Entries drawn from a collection

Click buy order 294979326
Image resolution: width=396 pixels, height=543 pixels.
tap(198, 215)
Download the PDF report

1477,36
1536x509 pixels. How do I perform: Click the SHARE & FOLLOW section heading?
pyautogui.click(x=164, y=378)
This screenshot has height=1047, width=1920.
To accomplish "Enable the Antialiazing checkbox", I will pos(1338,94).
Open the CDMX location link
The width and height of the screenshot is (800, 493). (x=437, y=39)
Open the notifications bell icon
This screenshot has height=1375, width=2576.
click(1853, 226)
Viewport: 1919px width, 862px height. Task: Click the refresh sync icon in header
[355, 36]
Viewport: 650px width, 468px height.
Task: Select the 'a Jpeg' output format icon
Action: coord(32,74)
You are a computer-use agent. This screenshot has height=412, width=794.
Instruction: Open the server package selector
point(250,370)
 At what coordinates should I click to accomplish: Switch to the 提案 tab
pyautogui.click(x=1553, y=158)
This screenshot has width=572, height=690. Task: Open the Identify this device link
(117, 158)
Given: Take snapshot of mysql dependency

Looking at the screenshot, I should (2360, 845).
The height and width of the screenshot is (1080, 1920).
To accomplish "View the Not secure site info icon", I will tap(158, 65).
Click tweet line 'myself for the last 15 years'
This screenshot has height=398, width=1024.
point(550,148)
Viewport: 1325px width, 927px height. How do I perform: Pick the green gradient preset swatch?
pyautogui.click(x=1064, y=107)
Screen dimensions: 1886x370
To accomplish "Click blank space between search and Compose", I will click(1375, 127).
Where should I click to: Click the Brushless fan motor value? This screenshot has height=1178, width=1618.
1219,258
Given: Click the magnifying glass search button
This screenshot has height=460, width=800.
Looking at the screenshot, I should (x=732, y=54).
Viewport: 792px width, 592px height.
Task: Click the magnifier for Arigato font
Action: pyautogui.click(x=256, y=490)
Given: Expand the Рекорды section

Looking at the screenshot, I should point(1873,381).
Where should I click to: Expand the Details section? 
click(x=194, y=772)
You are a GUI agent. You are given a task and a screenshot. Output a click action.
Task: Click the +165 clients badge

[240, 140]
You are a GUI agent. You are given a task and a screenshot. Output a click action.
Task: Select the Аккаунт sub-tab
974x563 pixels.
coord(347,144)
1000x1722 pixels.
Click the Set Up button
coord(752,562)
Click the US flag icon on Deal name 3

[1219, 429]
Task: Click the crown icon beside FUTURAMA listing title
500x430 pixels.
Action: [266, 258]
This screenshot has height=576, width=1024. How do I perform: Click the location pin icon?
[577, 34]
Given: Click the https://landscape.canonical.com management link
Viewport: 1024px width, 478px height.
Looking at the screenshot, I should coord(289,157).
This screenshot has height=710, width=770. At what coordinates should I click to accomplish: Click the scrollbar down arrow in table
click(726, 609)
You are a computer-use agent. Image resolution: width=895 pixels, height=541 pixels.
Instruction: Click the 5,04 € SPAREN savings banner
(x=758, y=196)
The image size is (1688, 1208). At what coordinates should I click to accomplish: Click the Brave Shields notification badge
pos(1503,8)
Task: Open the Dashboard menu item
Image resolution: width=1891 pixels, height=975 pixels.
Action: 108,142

** Written problem **
Turn the entries above into a numbered list with one line per item, leaving out every blank line.

** Output of the exercise **
1. Click buy order 294979326
2. Image resolution: width=396 pixels, height=543 pixels.
3. tap(198, 215)
4. Download the PDF report
5. 1477,36
6. 1536x509 pixels. How do I perform: Click the SHARE & FOLLOW section heading?
7. pyautogui.click(x=164, y=378)
8. This screenshot has height=1047, width=1920.
9. To accomplish "Enable the Antialiazing checkbox", I will pos(1338,94).
10. Open the CDMX location link
11. The width and height of the screenshot is (800, 493). (x=437, y=39)
12. Open the notifications bell icon
13. This screenshot has height=1375, width=2576.
14. click(1853, 226)
15. Viewport: 1919px width, 862px height. Task: Click the refresh sync icon in header
16. [355, 36]
17. Viewport: 650px width, 468px height.
18. Task: Select the 'a Jpeg' output format icon
19. Action: coord(32,74)
20. You are a computer-use agent. This screenshot has height=412, width=794.
21. Instruction: Open the server package selector
22. point(250,370)
23.  At what coordinates should I click to accomplish: Switch to the 提案 tab
24. pyautogui.click(x=1553, y=158)
25. This screenshot has width=572, height=690. Task: Open the Identify this device link
26. (117, 158)
27. Given: Take snapshot of mysql dependency
28. Looking at the screenshot, I should (2360, 845).
29. The height and width of the screenshot is (1080, 1920).
30. To accomplish "View the Not secure site info icon", I will tap(158, 65).
31. Click tweet line 'myself for the last 15 years'
32. This screenshot has height=398, width=1024.
33. point(550,148)
34. Viewport: 1325px width, 927px height. How do I perform: Pick the green gradient preset swatch?
35. pyautogui.click(x=1064, y=107)
36. Screen dimensions: 1886x370
37. To accomplish "Click blank space between search and Compose", I will click(1375, 127).
38. Where should I click to: Click the Brushless fan motor value? This screenshot has height=1178, width=1618.
39. 1219,258
40. Given: Click the magnifying glass search button
41. This screenshot has height=460, width=800.
42. Looking at the screenshot, I should (x=732, y=54).
43. Viewport: 792px width, 592px height.
44. Task: Click the magnifier for Arigato font
45. Action: pyautogui.click(x=256, y=490)
46. Given: Expand the Рекорды section
47. Looking at the screenshot, I should point(1873,381).
48. Where should I click to: Expand the Details section? 
49. click(x=194, y=772)
50. You are a GUI agent. You are given a task and a screenshot. Output a click action.
51. Task: Click the +165 clients badge
52. [240, 140]
53. You are a GUI agent. You are given a task and a screenshot. Output a click action.
54. Task: Select the Аккаунт sub-tab
55. 974x563 pixels.
56. coord(347,144)
57. 1000x1722 pixels.
58. Click the Set Up button
59. coord(752,562)
60. Click the US flag icon on Deal name 3
61. [1219, 429]
62. Task: Click the crown icon beside FUTURAMA listing title
63. 500x430 pixels.
64. Action: [266, 258]
65. This screenshot has height=576, width=1024. How do I perform: Click the location pin icon?
66. [577, 34]
67. Given: Click the https://landscape.canonical.com management link
68. Viewport: 1024px width, 478px height.
69. Looking at the screenshot, I should coord(289,157).
70. This screenshot has height=710, width=770. At what coordinates should I click to accomplish: Click the scrollbar down arrow in table
71. click(726, 609)
72. You are a computer-use agent. Image resolution: width=895 pixels, height=541 pixels.
73. Instruction: Click the 5,04 € SPAREN savings banner
74. (x=758, y=196)
75. The image size is (1688, 1208). At what coordinates should I click to accomplish: Click the Brave Shields notification badge
76. pos(1503,8)
77. Task: Open the Dashboard menu item
78. Image resolution: width=1891 pixels, height=975 pixels.
79. Action: 108,142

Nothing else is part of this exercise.